Regarding the curious diurnal variations of pressure characteristic of valleys and mountains, it has long been recognised that it is a thermal result quite independent of the primary causes of the general barometric oscillations over the earth's surface.

Recently Prof. Bigelow has attempted a comprehensive theory of the diurnal oscillations of all the chief meteorological elements. Here again I quote at some length :

“ Let us illustrate the formation of the double diurnal period at the earth's surface and the single period in the cumulus level by considering the behaviour of the absolute humidity, that is, the number of grams of water vapor per cubic centimeter. The first diurnal effect of the radiation from the earth is to raise the vapor content of the atmosphere from the low level occupied by it at night to a higher level during mid-day.

This absorbing screen of water vapor, visible or not, rises and falls once daily through 1000 or 2000 meters, taken as a whole. While the warm air rises by convection from the surface to the level of 1500 meters, the vapor rises with it and endeavours to saturate the unit volumes of the higher strata at the prevailing lower temperatures, the depleted lower volumes being partially filled up again by fresh evaporation from the water and land surfaces. There is a decrease in actual temperature with the elevation, and therefore the saturated unit-volume content decreases. The vapor sheet rises to higher levels, and this, together with the fresh supply by evaporation from the surface, can refill the depleted volume again, especially during the forenoon hours. After the noon hour the continued increase of temperature gives rise to larger vapor capacity per unit-volume.

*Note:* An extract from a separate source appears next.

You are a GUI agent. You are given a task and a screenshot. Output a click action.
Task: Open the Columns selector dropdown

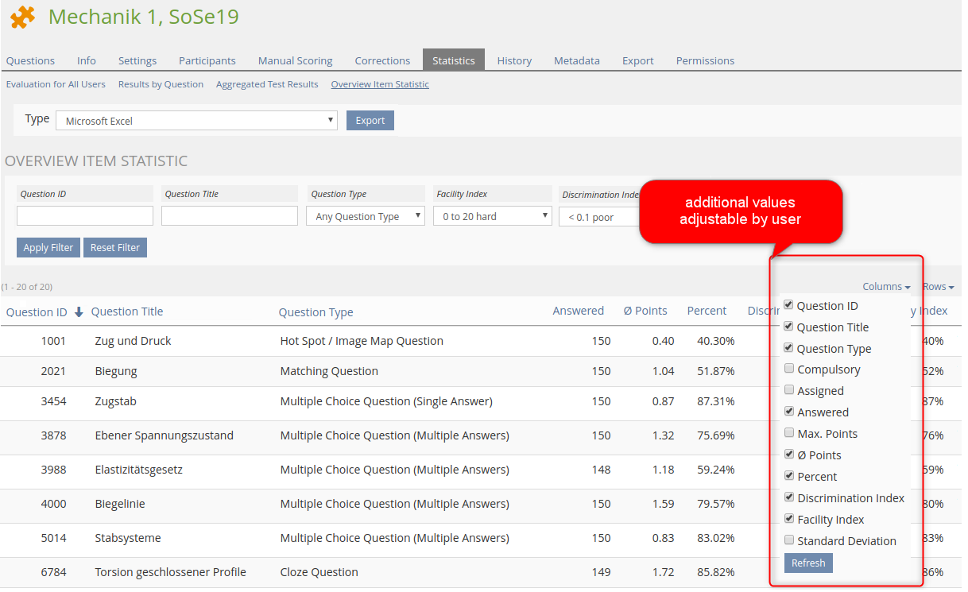886,287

But while the rising vapor sheet keeps the upper volumes filled, the lower, which are drained by the ascension of the water vapor, can not be supplied by evaporation at the surface at a sufficiently rapid rate to keep them full, because the prevailing surface moisture has been taken up at an earlier hour. The same remarks are true for the relative humidities. The result is that the upper volumes are always full or relatively full, and have an increasing actual content up to the early afternoon, about 2 p.m., so that the diurnal curve at some distance above the ground has a single maximum and minimum as observed. On the other hand, while the 10 a.m. surface volumes are kept filled, or relatively filled, they are actually depleted in the afternoon, and not replenished by evaporation up to the original relative humidity of the morning, and therefore the curve shows a depression in the early afternoon, and is doubly periodic. The second maximum


at the surface is due to a reversal of this process as the vapor settles back slowly to the ground during the afternoon and night. The additional lag of the evening maximum being four hours in the evening to about 10 p.m. is lue to the slow cooling of the ground after sunset, which continues to be a source of heat for several hours, and the slow conductivity of the heated atmosphere, which retains its heat even longer than the ground after the sun has set. This theory, if pursued into quantitative details, will evidently account for the entire series of observed phenomena. Analysing the diurnal barometric pressure by volume contents, we see that with the heating of the lower strata the denser air of night is replaced by contents of lower density after mid-day; taking into account the lag, the lower volumes are depleted and the upper are filled relatively, thus producing the two types of periods. This is entirely analogous to the barometric pressures of winter and summer, wherein the summer pressures are lower [than those of winter) at the surface of the earth, but greater at some such level as 1500 or 2000 meters, the summer pressure corresponding to that of the diurnal pressure in the afternoon.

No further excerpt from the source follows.